Friday, November 20, 2009

Howard: The Medicaid Monster

In a recent issue of City Journal, Paul Howard describes how a combination of perverse funding formulas, political corruption, regulations on private insurance, and entitlement mentality have driven up New York state's Medicaid costs.

In particular, he describes some of the controls placed on the private insurance market:
Why is private health insurance so expensive? Blame Albany. First, state lawmakers have mandated that all health plans cover a host of procedures and "alternative-medicine" services, far more than companies in most states offer. Even the most stripped-down plan must include coverage of off-label drugs, surgical second opinions, and midwife and podiatrist services. Each mandated benefit makes the policy more expensive. Two state insurance regulations -- "guaranteed issue," which forces insurers to sell to any applicant, and "community rating," which requires them to offer the same price to everyone, regardless of age and health -- inflate prices further.

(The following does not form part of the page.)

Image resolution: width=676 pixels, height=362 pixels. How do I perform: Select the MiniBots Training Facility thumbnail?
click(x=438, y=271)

Finally, the state has added billions of dollars in taxes and fees to private insurance policies, making them even pricier.

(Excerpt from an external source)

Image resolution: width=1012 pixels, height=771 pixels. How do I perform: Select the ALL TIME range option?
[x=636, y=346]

The perverse result: the young, healthy, and self-employed -- facing higher premiums for insurance that they seldom use, and realizing that they can always wait until they become ill to buy insurance -- tend to drop their coverage. (If New York regulated home insurance like this, you could buy a policy after your house had caught fire.) What's left is an insurance pool of older, sicker people, which drives private premiums higher still. Worse, the large number of uninsured people -- a consequence of Albany's bad policies—then becomes a justification for expanding the Medicaid rolls.
(Read the full text of "The Medicaid Monster".)

Despite the fact that such bad laws have driven up the price of insurance in New York (and in other states such as Massachusetts and New Jersey), these laws are being proposed at national level.

That's a recipe for disaster.

(Note: I agree with some but not all of his proposed reforms. In my opinion, he moves partially in the direction of free market reforms, but could go further.)